= Michael Hobbs (actor) =

English actor (born 1965)

Michael Hobbs (born 4 March 1965) is an English actor, film-maker, and academic.

== Early life ==

Michael Hobbs was born in Northampton, England. He was a member of the National Youth Theatre. He studied the history of the United States at the University of East Anglia, Norwich and at Occidental College Los Angeles. He trained to be an actor at the Webber Douglas Academy of Dramatic Art in London, graduating alongside Minnie Driver and Samantha Spiro.

== Acting ==
On leaving drama school in 1989, Hobbs' first role was in the first series of the BBC situation comedy Birds of a Feather. He appeared in a number of situation comedies including Surgical Spirit (1991), The Upper Hand (1992), Men Behaving Badly (1992), Just a Gigolo (1993) and My Hero (2005). In television drama, Hobbs appeared in Bergerac (1991), Covington Cross (1992), The Bill (1995), Little Lord Fauntleroy (BBC, 1995), the Earl of Glenbauer in The New Adventures of Robin Hood (1998), Brent in Lucy Sullivan is Getting Married (1999), Grange Hill (2001), Lewis (2006), Agatha Christie's Poirot (2010), Endeavour (2014). As a series regular, Hobbs appeared in Crown Prosecutor (BBC, 1992) as Alex Richardson, and in No Sweat (BBC, 1997) as Colin Crabbe opposite Harriet Thorpe.

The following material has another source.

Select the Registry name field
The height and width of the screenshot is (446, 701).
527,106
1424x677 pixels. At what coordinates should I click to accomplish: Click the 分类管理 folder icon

On stage Hobbs appeared in a UK tour as Mellefont in Congreve's restoration comedy The Double Dealer (1991) opposite Paul Eddington; with the English Shakespeare Company on a European tour as 'Launcelot Gobbo' in The Merchant of Venice (1994). In 2007 Hobbs played 'Lord Elrond', 'Treebeard', and 'Bill Ferny' in the musical adaptation of The Lord of the Rings, directed by Matthew Warchus at the Theatre Royal, Drury Lane. In 2012 Hobbs played 'Gary Strong' in a UK tour of the Noel Gay musical, Radio Times, opposite Sara Crowe.

Hobbs can be heard on the Original Cast Recordings of The Lord of the Rings and Kinky Boots.

In 2015, Hobbs began playing the principal role of 'George' in the musical Kinky Boots, directed by Jerry Mitchell, at the Adelphi Theatre, London. In 2019, Hobbs portrayed the role of Douglas Machin in an episode of the BBC soap opera Doctors, a role he reprised in 2020.

== Presenting ==

Hobbs presented the BBC Schools series Words and Pictures (1993-1994) winning an International TV Programming Award at the New York Television Festival in 1994 for the episode Monster Monday!

== Film-making ==

Between 1995 and 2001 Hobbs made factual programming and documentaries for the BBC, Channel 4 and Channel 5. His productions include: Men Caught Posing (1995-1996), presented by Lionel Blair; Go For It! (BBC 1997), presented by Lionel Blair; Secondhand Rose (BBC 1997) presented by Lynda Bellingham; Queerspotting (Channel 4, 1997); Beneath the Sheets (Channel 4, 1997); Crash Landings: Carnage, Sabotage, Cock-up (Channel 5, 2000); New Killer Diseases (Channel Five, 2000).

== Academic ==

In 2003 Henley Business School published Hobbs' leadership research as a Henley Working Paper (co-authored with Professor Malcolm Higgs) "Does the freelance environment of broadcast television production in the UK encourage charismatic leadership?". in 2003 he completed an MBA at Henley Business School having won a scholarship from The Evening Standard.